I don't know how to be...

..a regular blogger. Or any number of other things that I would like to be.

I've had a series of huge moments lately, moments in which ideas and the wisdom about how to use them come like a gift. There's no other way to describe it. And though the pace of life lately has been about 15 miles over the speed limit, I haven't had to steer--that's being done for me.

My thoughts have been playing lately on the boundaries of three of my most significant interests: theology, sociology, and creativity. And how each of them has it's own window on what it means to be human in relationship with other humans. The further I go into community and the more complicated my community gets here in Austin, the more that I realize there is nothing more challenging, more draining, and more enriching than the community of people on a spiritual journey together. God, the Trinity, is community; the social system is community, with claims on us, whether we recognize it or not; our families, blessing or curse, are community; our friendships, whether deep or shallow, are community. The ties define us, as we define them. Yet it is so common to let these ties get sick, ignore them, or misuse them: we let individual choice trump commitment to relationships, we choose isolation over connection, we drive further inward to "protect" ourselves and those around us, only to drag our ties along with us.
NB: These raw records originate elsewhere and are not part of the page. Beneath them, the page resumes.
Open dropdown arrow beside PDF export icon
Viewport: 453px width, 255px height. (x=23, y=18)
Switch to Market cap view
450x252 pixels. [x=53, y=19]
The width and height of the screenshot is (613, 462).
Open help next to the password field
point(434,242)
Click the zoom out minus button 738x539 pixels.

The East African writer Malidoma Some talks about the way that the Dagara people, living in modern-day Ghana and Burkina Faso, see the role of the individual in community. He says, and I love this, that when a woman in the community becomes pregnant, everyone gets together to talk and divine, through ritual, what the unique purpose of this new human is for the community. Individual purpose is at the center of what it means to be human: and individuals are NOT interchangeable cores with attained knowledge and skill sets. If a human does not live in their purpose, they suffer and the community suffers. They need the community to determine their purpose, and the community needs them living in their purpose in order to be healty.

Also, purpose is closely tied to the idea of "genius", which they think about very differently than we do. Genius is not some general quality, given through random biological mutation or chance. Genius is each individuals link to God, their unique "channel" for spiritual power, that must be discovered and opened in order to allow spiritual power to be channelled to the community. We are all geniuses--we just each have unique genius.
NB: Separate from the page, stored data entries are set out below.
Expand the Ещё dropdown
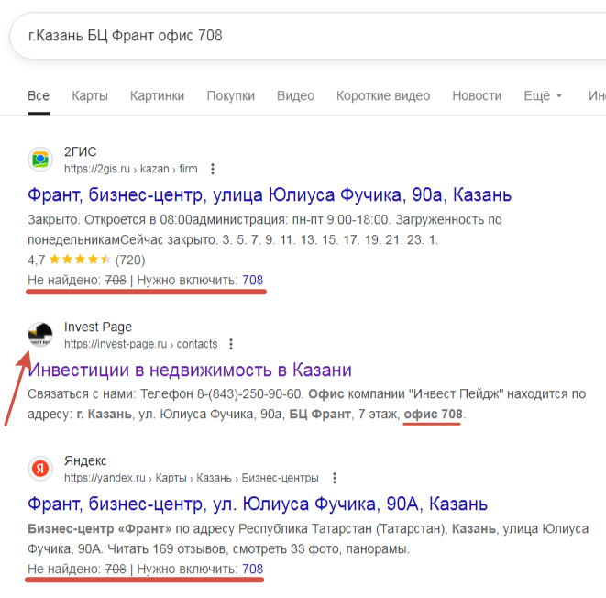click(543, 95)
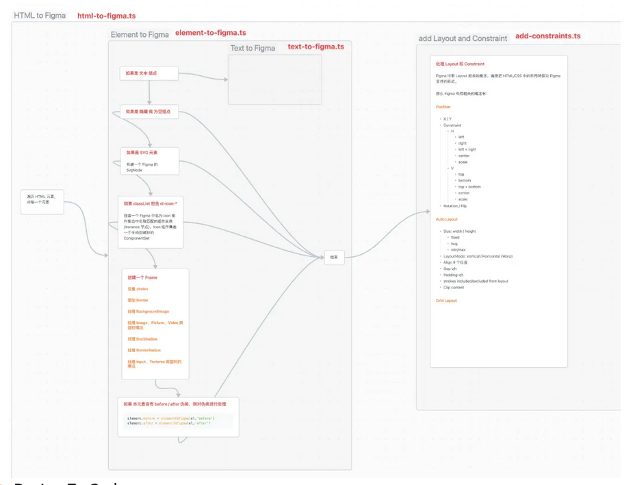Select the "如果 classList 包含 el-icon-*" node
Screen dimensions: 635x485
(x=150, y=221)
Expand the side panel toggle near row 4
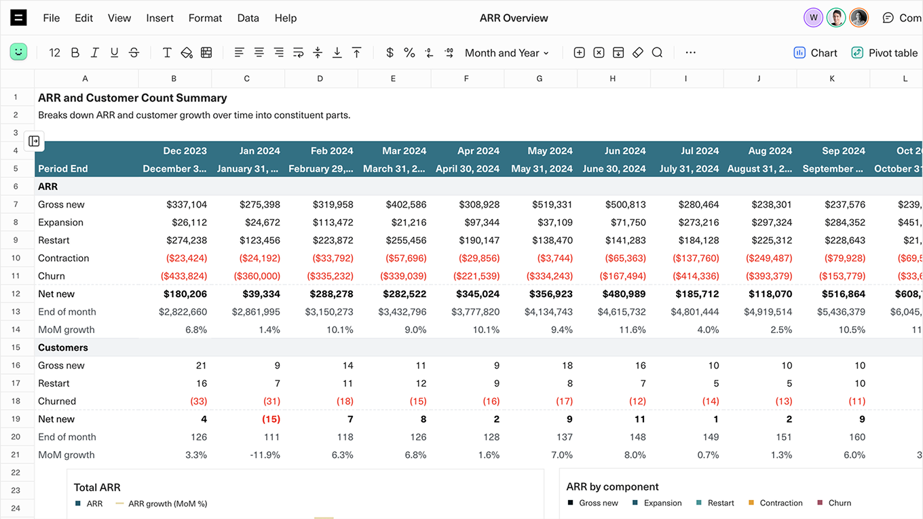The width and height of the screenshot is (923, 519). pyautogui.click(x=34, y=141)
HOWEVER. I don't know how to be in community. I don't know how to be a good friend, a good daughter, a good sister, a good student, a good ... whatever. But maybe that's the point--community isn't about me, individually, achieving success in a collection of individual identities (friend, daughter, student, sister). Maybe it is about recognizing the ties, commiting to the ties, feeding the ties, submitting to the ties that are already there. Lord knows, we are never able, no matter how hard we try, to get free of them.

I don't know how to be what I already am. And THAT problem, I'm certain, is at the core of what it means to be human.